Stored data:
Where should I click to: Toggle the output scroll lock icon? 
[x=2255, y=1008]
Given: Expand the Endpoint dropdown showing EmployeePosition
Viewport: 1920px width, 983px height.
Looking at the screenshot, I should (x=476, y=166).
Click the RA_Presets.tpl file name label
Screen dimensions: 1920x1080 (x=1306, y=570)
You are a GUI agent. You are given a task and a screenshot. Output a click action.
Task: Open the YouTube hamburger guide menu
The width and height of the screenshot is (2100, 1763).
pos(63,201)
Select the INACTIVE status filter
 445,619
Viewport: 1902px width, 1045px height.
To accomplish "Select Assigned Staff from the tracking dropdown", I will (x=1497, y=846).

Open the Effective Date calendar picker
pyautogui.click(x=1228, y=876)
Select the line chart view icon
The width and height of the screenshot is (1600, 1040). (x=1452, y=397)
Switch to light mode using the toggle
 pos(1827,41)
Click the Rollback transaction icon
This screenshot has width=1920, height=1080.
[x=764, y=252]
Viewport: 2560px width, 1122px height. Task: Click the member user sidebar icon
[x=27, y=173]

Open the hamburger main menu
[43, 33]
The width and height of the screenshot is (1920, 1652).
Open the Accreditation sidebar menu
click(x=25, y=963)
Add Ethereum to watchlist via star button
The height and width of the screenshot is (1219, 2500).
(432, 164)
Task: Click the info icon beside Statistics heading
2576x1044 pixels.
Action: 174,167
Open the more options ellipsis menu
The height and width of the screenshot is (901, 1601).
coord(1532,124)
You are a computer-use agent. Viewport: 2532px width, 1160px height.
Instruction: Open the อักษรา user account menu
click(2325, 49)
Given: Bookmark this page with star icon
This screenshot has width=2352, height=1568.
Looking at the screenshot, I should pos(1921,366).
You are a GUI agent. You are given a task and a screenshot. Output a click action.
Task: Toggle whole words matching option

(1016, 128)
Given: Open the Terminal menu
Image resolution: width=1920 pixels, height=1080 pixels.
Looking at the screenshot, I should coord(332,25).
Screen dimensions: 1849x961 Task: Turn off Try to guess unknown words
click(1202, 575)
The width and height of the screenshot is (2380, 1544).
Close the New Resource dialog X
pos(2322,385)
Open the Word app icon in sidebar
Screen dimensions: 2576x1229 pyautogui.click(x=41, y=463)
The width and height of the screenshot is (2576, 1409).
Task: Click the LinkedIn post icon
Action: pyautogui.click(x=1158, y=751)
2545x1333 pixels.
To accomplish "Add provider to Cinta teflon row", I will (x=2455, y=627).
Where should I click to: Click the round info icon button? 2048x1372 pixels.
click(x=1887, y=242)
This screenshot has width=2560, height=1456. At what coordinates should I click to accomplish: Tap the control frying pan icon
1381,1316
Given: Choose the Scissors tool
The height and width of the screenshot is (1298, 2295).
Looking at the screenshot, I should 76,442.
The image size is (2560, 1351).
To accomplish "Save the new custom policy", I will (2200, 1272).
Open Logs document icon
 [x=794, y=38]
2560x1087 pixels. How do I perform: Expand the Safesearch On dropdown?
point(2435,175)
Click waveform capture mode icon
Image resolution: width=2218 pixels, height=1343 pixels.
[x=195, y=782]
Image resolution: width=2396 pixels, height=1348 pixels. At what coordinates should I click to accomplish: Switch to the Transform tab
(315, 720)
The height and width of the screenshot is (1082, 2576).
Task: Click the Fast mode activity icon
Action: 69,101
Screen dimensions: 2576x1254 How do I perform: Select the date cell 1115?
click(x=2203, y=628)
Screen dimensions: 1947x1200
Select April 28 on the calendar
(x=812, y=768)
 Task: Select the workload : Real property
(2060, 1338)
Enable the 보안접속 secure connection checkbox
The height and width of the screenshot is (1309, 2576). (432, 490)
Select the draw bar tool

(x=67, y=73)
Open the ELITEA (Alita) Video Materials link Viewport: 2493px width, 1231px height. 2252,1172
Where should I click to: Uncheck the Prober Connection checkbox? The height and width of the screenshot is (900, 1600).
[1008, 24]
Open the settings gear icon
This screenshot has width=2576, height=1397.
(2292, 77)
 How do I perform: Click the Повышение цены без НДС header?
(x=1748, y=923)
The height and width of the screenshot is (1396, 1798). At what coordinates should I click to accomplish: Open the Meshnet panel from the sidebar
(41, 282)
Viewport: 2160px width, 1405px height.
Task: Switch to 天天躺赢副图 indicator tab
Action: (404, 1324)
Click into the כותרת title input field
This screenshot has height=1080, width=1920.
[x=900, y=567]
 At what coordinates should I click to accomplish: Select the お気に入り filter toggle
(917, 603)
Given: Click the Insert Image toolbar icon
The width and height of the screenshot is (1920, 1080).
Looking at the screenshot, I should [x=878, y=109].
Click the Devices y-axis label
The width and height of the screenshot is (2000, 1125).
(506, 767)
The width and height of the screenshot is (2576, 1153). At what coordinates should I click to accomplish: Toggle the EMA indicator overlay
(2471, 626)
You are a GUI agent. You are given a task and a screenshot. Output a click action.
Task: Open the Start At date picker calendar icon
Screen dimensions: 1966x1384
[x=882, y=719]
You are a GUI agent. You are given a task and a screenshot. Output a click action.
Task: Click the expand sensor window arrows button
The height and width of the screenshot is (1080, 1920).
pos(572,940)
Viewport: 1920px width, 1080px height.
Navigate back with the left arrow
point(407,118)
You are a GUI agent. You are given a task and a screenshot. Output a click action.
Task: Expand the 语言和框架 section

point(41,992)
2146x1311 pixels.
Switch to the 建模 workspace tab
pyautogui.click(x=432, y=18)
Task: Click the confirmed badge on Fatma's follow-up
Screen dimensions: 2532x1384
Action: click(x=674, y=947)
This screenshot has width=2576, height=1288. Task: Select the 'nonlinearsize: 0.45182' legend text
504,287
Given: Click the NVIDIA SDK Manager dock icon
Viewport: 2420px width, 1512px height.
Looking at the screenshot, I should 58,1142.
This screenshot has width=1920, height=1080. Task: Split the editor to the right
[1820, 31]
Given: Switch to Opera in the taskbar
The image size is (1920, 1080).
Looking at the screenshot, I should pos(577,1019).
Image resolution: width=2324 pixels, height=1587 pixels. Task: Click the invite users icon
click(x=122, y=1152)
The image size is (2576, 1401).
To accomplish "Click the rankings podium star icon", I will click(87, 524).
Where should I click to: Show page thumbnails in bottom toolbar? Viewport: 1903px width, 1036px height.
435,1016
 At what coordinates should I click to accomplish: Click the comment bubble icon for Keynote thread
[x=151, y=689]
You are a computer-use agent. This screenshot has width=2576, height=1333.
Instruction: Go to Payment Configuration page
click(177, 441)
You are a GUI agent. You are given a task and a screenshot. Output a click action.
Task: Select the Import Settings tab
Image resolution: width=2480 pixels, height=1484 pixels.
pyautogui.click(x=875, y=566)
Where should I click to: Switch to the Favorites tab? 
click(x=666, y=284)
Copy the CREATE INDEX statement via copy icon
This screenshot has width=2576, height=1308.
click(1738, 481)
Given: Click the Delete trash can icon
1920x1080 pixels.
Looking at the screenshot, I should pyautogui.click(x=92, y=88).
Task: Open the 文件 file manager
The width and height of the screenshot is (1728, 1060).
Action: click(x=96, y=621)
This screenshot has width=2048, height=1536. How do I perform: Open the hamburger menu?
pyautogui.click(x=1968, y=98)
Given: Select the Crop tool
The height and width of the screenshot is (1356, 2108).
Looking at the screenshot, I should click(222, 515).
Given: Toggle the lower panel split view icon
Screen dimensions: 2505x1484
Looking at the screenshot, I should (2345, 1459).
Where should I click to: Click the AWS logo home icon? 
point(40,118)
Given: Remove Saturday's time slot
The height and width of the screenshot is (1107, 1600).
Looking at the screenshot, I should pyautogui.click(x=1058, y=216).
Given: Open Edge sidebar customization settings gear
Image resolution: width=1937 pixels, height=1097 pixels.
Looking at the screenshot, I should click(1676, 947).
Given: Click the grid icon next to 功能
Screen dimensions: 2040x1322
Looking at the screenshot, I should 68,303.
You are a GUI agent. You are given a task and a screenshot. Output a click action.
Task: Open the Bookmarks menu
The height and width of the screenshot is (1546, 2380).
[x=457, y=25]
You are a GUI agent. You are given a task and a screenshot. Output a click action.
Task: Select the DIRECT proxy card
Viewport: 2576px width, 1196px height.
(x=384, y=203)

■ What this task involves
All that is wanted is an exact copy of the lines above from the one with "Switch to light mode using the toggle" through the one with "2545x1333 pixels.", with both ends included.

■ Response for this exercise
Switch to light mode using the toggle
 pos(1827,41)
Click the Rollback transaction icon
This screenshot has width=1920, height=1080.
[x=764, y=252]
Viewport: 2560px width, 1122px height. Task: Click the member user sidebar icon
[x=27, y=173]

Open the hamburger main menu
[43, 33]
The width and height of the screenshot is (1920, 1652).
Open the Accreditation sidebar menu
click(x=25, y=963)
Add Ethereum to watchlist via star button
The height and width of the screenshot is (1219, 2500).
(432, 164)
Task: Click the info icon beside Statistics heading
2576x1044 pixels.
Action: 174,167
Open the more options ellipsis menu
The height and width of the screenshot is (901, 1601).
coord(1532,124)
You are a computer-use agent. Viewport: 2532px width, 1160px height.
Instruction: Open the อักษรา user account menu
click(2325, 49)
Given: Bookmark this page with star icon
This screenshot has width=2352, height=1568.
Looking at the screenshot, I should pos(1921,366).
You are a GUI agent. You are given a task and a screenshot. Output a click action.
Task: Toggle whole words matching option

(1016, 128)
Given: Open the Terminal menu
Image resolution: width=1920 pixels, height=1080 pixels.
Looking at the screenshot, I should coord(332,25).
Screen dimensions: 1849x961 Task: Turn off Try to guess unknown words
click(1202, 575)
The width and height of the screenshot is (2380, 1544).
Close the New Resource dialog X
pos(2322,385)
Open the Word app icon in sidebar
Screen dimensions: 2576x1229 pyautogui.click(x=41, y=463)
The width and height of the screenshot is (2576, 1409).
Task: Click the LinkedIn post icon
Action: pyautogui.click(x=1158, y=751)
2545x1333 pixels.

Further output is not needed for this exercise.